■ **BRANO ESTRATTO**:
"L'inverno dell'alveare", di Devis Bellucci



L’inverno dell’alveare 
di Devis Bellucci,
A&B Editrice, 2010

pp. 149

Proteggere e desiderio erano le parole importanti, pensò lungo la strada. Allora si ricordò dei suoi primi giorni di vita. Quando aveva chiesto alla Nutrice perché l’avessero messa una settimana a guardare fuori dalla porta, lei aveva risposto: perché tu imparassi a trasformare i sogni in desideri. “Per superare l’inverno  bisogna coltivare un desiderio” scrisse la piccola esploratrice. “Bisogna proteggerlo” scrisse ancora. “Bisogna trasformarlo in un sogno” concluse.[1]
Questo racconto, ambientato all’interno della società delle api, è simbolicamente soprattutto un colloquio irreale  tra una “buona Nutrice” e una lei indefinita, tra un’ “adulta” e una piccola e curiosa ape esploratrice. Il plot della favola si svela lentamente, tanto che, nei primi capitoli, al lettore sembra di entrare in un immaginario percorso finale di un embrione in gravidanza.  Alla scoperta della vita, la piccola esploratrice instaura un rapporto privilegiato con la Nutrice che la accompagna nelle prime fasi di crescita, nel suo inserirsi come soggetto vivente all’interno della comunità; la circonda la bellezza della Natura e l’esploratrice vive tutte le gioie e le insicurezze peculiari al periodo infantile, come ad esempio la paura del buio:
Dettaglio o no, era il buio che non la lasciava dormire, e se nel buio si sforzava di pensare al polline non riusciva a dormire lo stesso. «Nutrice, anche tu hai paura del buio?» «Certamente. Però ricorda, non ti devi preoccupare del buio. Il buio non ti riguarda». Poi s’alzò, s’allontanò e scomparve. Non sembrava che Nutrice avesse paura del buio. Era una bugia, ecco che cos’era. Allora la piccola cominciò a tremare di vergogna perché era ben diversa da Nutrice.[2]  
Alla Nutrice è assegnato un ruolo decisivo per la sua crescita: saggia ed enciclopedica, quasi da vera erudita, segue la piccola ape in ogni spostamento, prendendosene cura. La personificazione crea una significativa simbiosi tra la Natura e la vita terrena, tra la protezione dell’esploratrice all’interno della comunità delle api e la crescita del fanciullo all’interno della società umana, con le stesse ansie, gli stessi progetti  e la medesima speranza nell’osservare il mondo che scorre davanti…
L’aria diventava fredda e il sole scendeva dietro le montagne. Tutto era senza energia, tutto si spegneva. La piccola, dalla sua altalena, guardava il sole cadere con tutti quei colori uno sull’altro, il sole più colorato dei fiori, il sole col colore delle viole e senza nessun profumo. Poi veniva la sera senza fare rumore[3]
Come in una qualsiasi vera comunità, lentamente la piccola si appropria di uno spazio vitale, inizia a conoscere l’ambiente che la circonda, il mondo naturale prende corpo, si anima, si colora, si tinge anche di arrabbiature per le ferree regole di vita e per un destino che ancora non le appartiene, e che  non le verrà rivelato. La sua perspicacia la porta a interrogare spesso la Nutrice e anche le sue compagne di viaggio che nel frattempo ha imparato a conoscere, si interroga sulla saggezza altrui e sui cambiamenti sorprendenti che la Natura le offre di continuo:
Quella mattina la piccola, guardando verso le montagne, s’accorse che non erano più bianche. Sono cose che capitano, pensò. Ma non riusciva a smettere di pensarci. Andava e veniva dall’alveare e intanto teneva gli occhi verso l’orizzonte dove i monti erano verdi e color della terra sulla cima. Ora brillavano meno ed erano molto più brutti. Mentre la piccola guardava verso le montagne, gli uomini delle cascine erano già andati al lavoro. Gli uomini si vedevano poco. Solo al mattino, quando andavano al lavoro sui loro mezzi rumorosi, e la sera, quando rientravano. Erano poco interessanti gli uomini.  Niente a che vedere coi prati. [4]
La personificazione della natura diviene espediente di una favola che in alcuni tratti della narrazione rinvia ai racconti di Mario Lodi: allo stesso modo del percorso di Bandiera, la foglia protagonista della storia di Lodi, in alcuni frangenti cogliamo lo svolgersi del tempo della Natura  similmente al progredire del tempo e alle fasi del ciclo vitale dell’esistenza.

■ **DATI FORNITI**:
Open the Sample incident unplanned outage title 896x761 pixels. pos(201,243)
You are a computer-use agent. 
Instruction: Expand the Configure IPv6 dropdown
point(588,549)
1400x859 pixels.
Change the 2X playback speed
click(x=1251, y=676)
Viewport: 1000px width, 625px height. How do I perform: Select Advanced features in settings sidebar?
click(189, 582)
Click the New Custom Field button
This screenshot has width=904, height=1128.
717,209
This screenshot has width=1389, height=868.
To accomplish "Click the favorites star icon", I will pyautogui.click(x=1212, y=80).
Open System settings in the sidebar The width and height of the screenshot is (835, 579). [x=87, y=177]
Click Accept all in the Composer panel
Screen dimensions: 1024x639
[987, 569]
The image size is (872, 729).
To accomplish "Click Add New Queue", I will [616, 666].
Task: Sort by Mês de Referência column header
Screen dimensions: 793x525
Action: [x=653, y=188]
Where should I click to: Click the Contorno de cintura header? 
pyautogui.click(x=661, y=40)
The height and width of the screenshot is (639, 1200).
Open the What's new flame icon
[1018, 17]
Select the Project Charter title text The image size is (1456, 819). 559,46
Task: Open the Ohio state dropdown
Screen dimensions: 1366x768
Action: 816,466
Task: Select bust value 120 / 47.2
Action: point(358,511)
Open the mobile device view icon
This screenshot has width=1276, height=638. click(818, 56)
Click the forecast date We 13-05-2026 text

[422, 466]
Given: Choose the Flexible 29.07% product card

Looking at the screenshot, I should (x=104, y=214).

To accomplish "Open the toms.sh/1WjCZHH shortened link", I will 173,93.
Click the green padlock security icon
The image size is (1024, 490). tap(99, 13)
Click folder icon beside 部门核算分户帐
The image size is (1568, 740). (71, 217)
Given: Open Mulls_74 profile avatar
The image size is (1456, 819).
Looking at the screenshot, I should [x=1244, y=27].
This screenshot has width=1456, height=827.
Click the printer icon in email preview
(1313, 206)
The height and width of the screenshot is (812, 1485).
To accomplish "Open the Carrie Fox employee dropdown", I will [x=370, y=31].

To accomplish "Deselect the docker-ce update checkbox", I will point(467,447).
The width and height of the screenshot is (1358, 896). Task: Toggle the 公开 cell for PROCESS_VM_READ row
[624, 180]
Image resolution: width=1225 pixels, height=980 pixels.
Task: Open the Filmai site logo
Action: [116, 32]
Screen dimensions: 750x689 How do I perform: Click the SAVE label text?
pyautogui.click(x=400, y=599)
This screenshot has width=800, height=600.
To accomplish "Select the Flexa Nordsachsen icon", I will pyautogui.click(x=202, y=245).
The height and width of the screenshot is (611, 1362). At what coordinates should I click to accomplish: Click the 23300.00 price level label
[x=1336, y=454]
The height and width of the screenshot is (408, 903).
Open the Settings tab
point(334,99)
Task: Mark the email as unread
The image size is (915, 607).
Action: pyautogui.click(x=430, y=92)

■ **CONSEGNA 1**:
Rispondi alle domande sul brano estratto:
(a) Quale casa editrice ha pubblicato "L'inverno dell'alveare"?
(b) Di che cosa ha paura la piccola esploratrice quando non riesce a dormire?
(c) Come si chiama la foglia protagonista della storia di Mario Lodi?
■ **CONSEGNA 2**:
Converti in una tabella Markdown le righe delle voci comprese tra quella che contiene "Click folder icon beside 部门核算分户帐" e quella che contiene "will pyautogui.click(x=202, y=245).", entrambe incluse. Usa le colonne "N." per il numero progressivo e "Riga" per il testo, senza le righe vuote.

■ **RISPOSTA CORRETTA 1**:
(a) A&B Editrice.
(b) Del buio.
(c) Bandiera.

■ **RISPOSTA CORRETTA 2**:
| N. | Riga |
|---|---|
| 1 | Click folder icon beside 部门核算分户帐 |
| 2 | The image size is (1568, 740). (71, 217) |
| 3 | Given: Open Mulls_74 profile avatar |
| 4 | The image size is (1456, 819). |
| 5 | Looking at the screenshot, I should [x=1244, y=27]. |
| 6 | This screenshot has width=1456, height=827. |
| 7 | Click the printer icon in email preview |
| 8 | (1313, 206) |
| 9 | The height and width of the screenshot is (812, 1485). |
| 10 | To accomplish "Open the Carrie Fox employee dropdown", I will [x=370, y=31]. |
| 11 | To accomplish "Deselect the docker-ce update checkbox", I will point(467,447). |
| 12 | The width and height of the screenshot is (1358, 896). Task: Toggle the 公开 cell for PROCESS_VM_READ row |
| 13 | [624, 180] |
| 14 | Image resolution: width=1225 pixels, height=980 pixels. |
| 15 | Task: Open the Filmai site logo |
| 16 | Action: [116, 32] |
| 17 | Screen dimensions: 750x689 How do I perform: Click the SAVE label text? |
| 18 | pyautogui.click(x=400, y=599) |
| 19 | This screenshot has width=800, height=600. |
| 20 | To accomplish "Select the Flexa Nordsachsen icon", I will pyautogui.click(x=202, y=245). |